En tournant la tête à droite, il [Yelli] pouvait compter le nombre de passants ou contempler le tapis bariolé que le libraire « par terre » avait composé grâce à une multitude de publications. L’étal, malheureusement pour lui, ne restait pas longtemps intact : d’honorables messieurs, des dames pimpantes et de nombreux toubabs sortaient de leurs villas somptueuses pour acheter ou échanger livres, romans policiers, presse sous toutes ses formes, au grand bonheur d’Amath. Il ne savait ni lire ni écrire mais menait son affaire plutôt bien. […] Régulièrement, des bandes de jeunes adolescents venus des quartiers populaires situés pas très loin étanchaient là leur soif de lecture : bandes dessinées, magazines pour adorer leurs dieux du sport ou du show-biz.

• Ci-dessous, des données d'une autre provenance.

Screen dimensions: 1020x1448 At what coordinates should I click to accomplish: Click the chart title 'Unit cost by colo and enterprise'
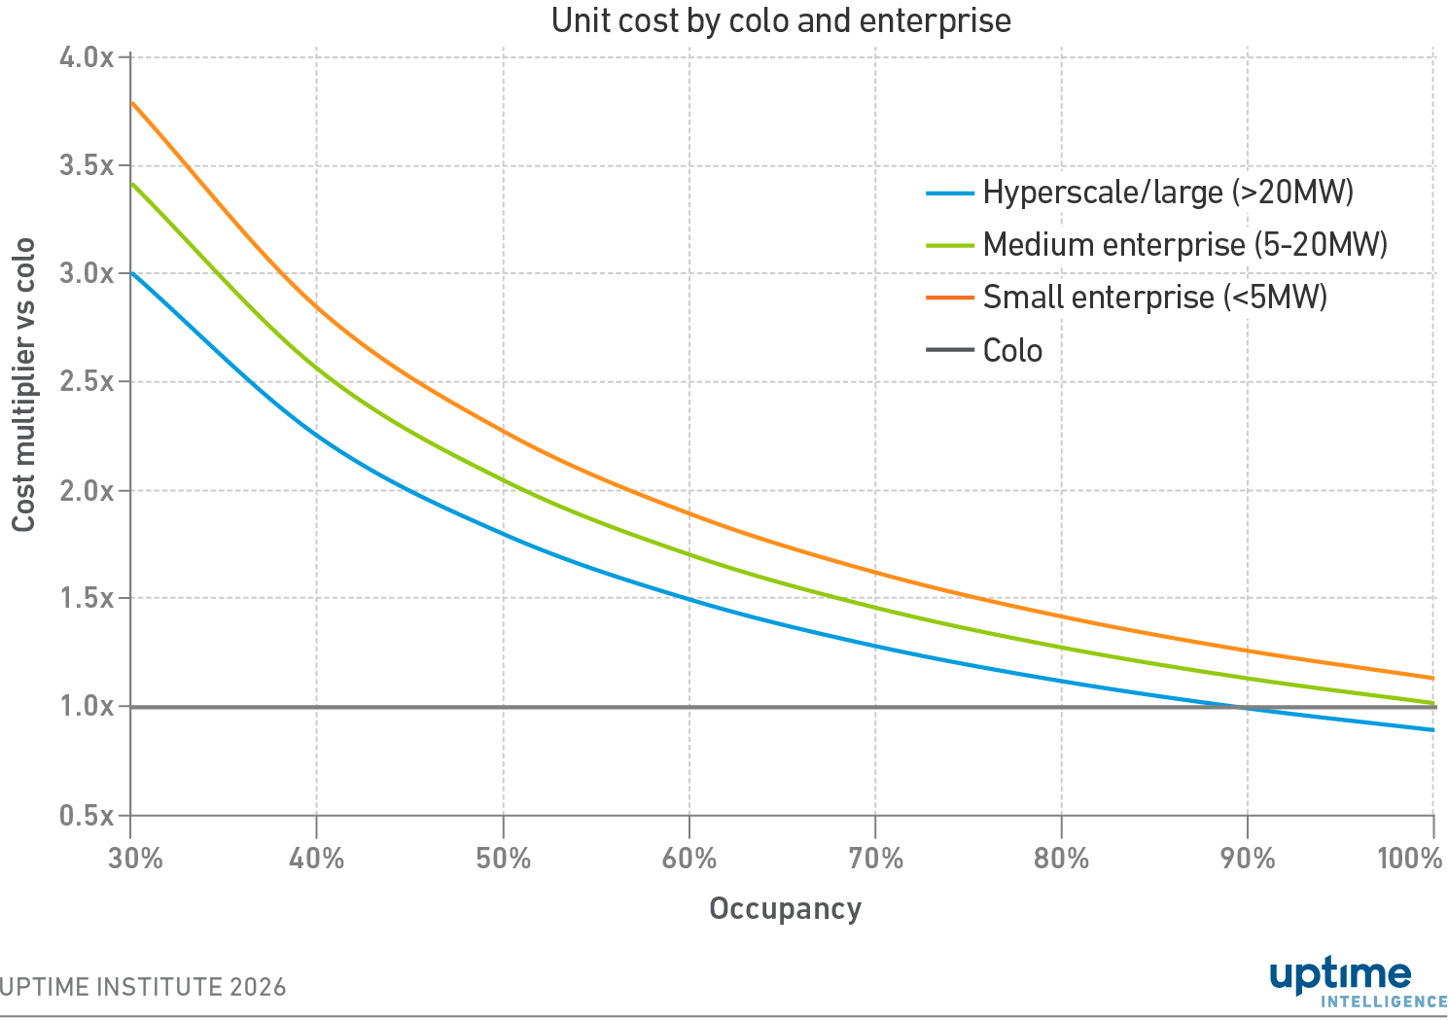(781, 20)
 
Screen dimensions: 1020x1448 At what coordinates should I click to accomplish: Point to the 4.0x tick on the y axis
(88, 57)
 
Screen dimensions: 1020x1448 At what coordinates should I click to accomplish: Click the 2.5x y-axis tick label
(88, 382)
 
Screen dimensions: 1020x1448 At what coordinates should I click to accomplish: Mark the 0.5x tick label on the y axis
(88, 816)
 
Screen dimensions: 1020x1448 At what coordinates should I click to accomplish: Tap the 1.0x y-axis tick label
(88, 707)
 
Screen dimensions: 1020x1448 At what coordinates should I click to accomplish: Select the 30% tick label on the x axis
(135, 860)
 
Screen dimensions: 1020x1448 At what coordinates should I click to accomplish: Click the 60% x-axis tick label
(689, 860)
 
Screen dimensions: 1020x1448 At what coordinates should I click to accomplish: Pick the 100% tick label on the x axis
(1410, 860)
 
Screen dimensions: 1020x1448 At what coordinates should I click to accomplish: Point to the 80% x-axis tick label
(1062, 860)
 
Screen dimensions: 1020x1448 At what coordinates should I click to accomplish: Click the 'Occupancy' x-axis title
(785, 909)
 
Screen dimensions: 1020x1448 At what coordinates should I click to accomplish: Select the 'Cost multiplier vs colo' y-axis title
(24, 385)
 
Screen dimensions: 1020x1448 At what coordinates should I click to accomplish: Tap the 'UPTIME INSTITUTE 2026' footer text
(143, 988)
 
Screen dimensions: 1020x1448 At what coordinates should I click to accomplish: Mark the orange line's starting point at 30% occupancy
(131, 102)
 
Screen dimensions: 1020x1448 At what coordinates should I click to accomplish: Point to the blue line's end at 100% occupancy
(1433, 730)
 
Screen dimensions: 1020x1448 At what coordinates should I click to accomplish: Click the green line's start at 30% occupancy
(131, 183)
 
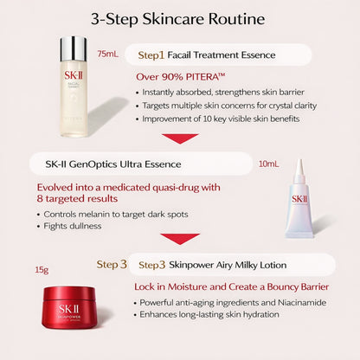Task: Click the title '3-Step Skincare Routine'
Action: tap(180, 18)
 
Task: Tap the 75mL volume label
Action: tap(109, 54)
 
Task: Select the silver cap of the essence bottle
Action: tap(74, 48)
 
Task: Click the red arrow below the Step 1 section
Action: tap(181, 138)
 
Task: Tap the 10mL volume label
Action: tap(269, 163)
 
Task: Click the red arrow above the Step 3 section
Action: tap(181, 238)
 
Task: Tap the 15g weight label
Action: tap(42, 270)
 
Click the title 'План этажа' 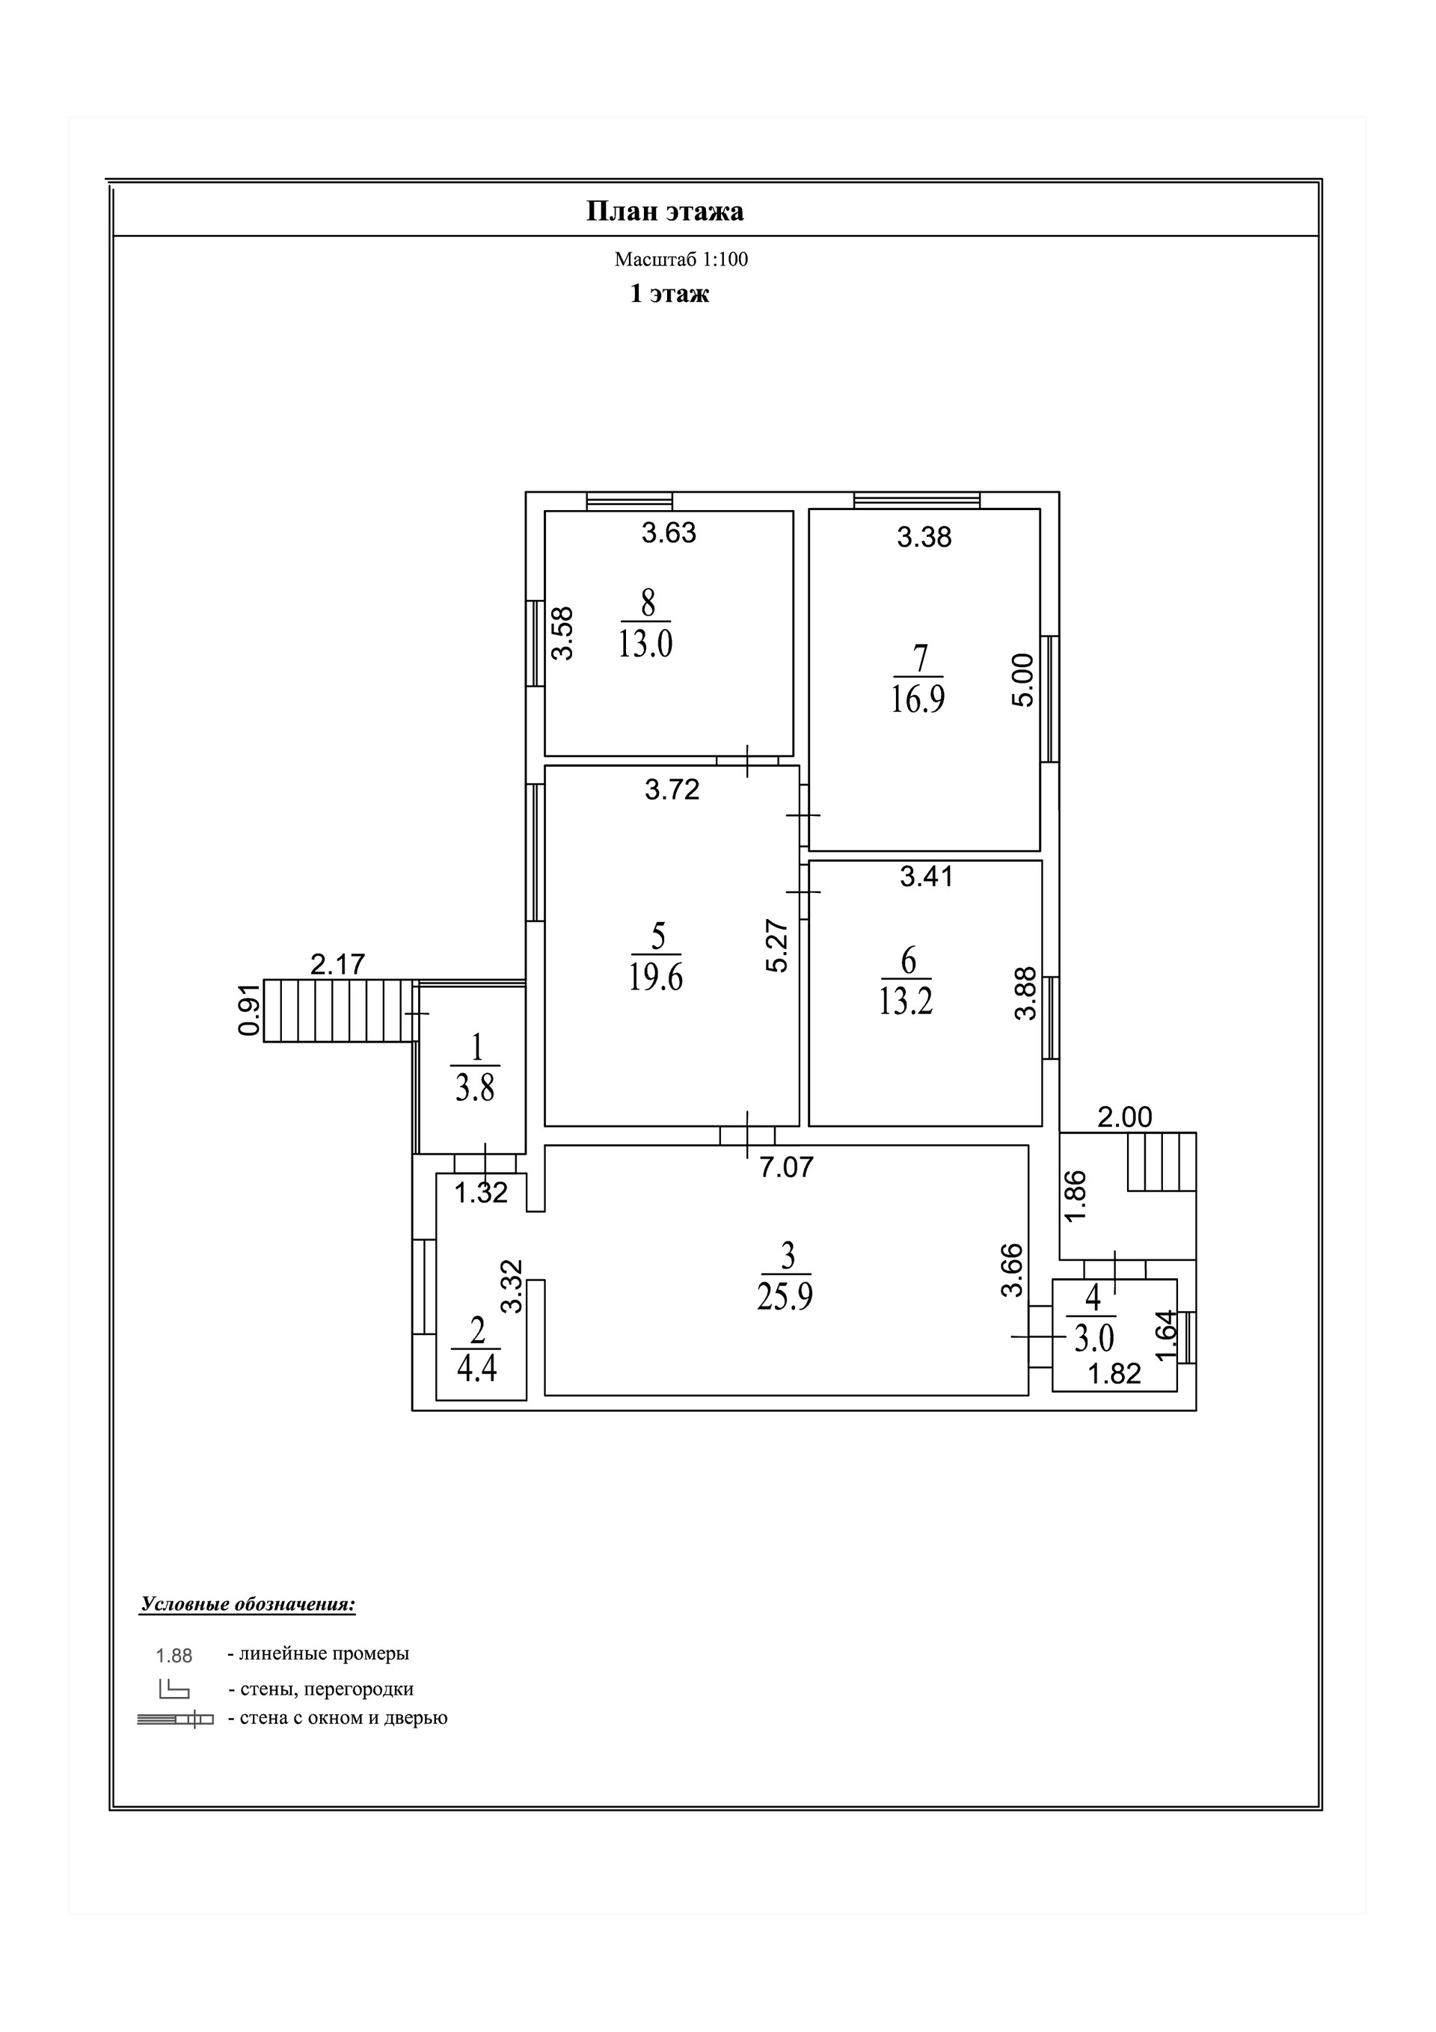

Toujours gratuitement, sauf quelques rares fois où le désir irrésistible de s’approprier l’article les poussait à laisser quelques pièces dans la main d’Amath en promettant de compléter plus tard.

JP, p. 50-51

Cette librairie à ciel ouvert constitue, manifestement, un lieu de rencontre de tous les genres de lecture possibles et de tous les lecteurs, d’origine sociale, d’âge et de compétence divers. De la même manière, le texte de Sow Fall lui-même, qui se prête à de multiples lectures, fonctionne comme un lieu de rencontre de plusieurs genres et s’adresse à un lectorat très large, africain et occidental, jeunes et moins jeunes, savants et néophytes. Le jujubier du patriarche se présente par conséquent comme l’illustration parfaite de la définition bakhtinienne du roman comme genre hybride où tous les langages, discours sociaux et autres genres sont absorbés ; en l’occurrence, ces autres formes sont d’origines culturelles diverses et l’image qu’offre cette « multitude de publications » et de lecteurs est celle du décloisonnement des cultures et des modèles textuels.

Par ailleurs, l’image de ce « tapis bariolé » qui ne reste pas longtemps intact est également développée à travers l’ensemble du roman et renvoie à la problématique qui sous-tend aussi le roman de Pineau : la reproduction fidèle des formes reçues en héritage peut produire des effets néfastes ; les formes doivent évoluer avec la société. Ce principe de l’évolution des genres traditionnels est incarné principalement par le personnage de Naarou, la nièce de Yelli que sa soeur lui donne à élever comme sa propre fille. Toute jeune, Naarou se passionne pour l’épopée, comme un jeune en Europe ou en Amérique peut avoir un goût particulier pour les films d’action ou pour la musique rock. L’engouement de Naarou est tel qu’elle se met à mémoriser l’épopée des ancêtres de Yelli, à l’insu de la famille, et par la suite à en réciter une partie lors d’une fête scolaire, à la surprise de tous. À première vue, il s’agit ici d’un plaidoyer pour l’intégration de la littérature orale dans l’enseignement moderne. Cependant, une telle intégration suppose d’emblée des modifications, puisque l’apprentissage et la transmission des épopées ne seront plus réservés aux initiés de la caste des griots traditionalistes. Les élèves de toute origine, comme Naarou, pourront devenir griot ou griote. Cette « vulgarisation » de l’épopée est donc fondée sur le principe d’égalité entre hommes et femmes et entre classes sociales, principe qui abolit les conceptions traditionnelles de la supériorité des hommes par rapport aux femmes et de certaines castes considérées « nobles » et donc au-dessus du commun des mortels.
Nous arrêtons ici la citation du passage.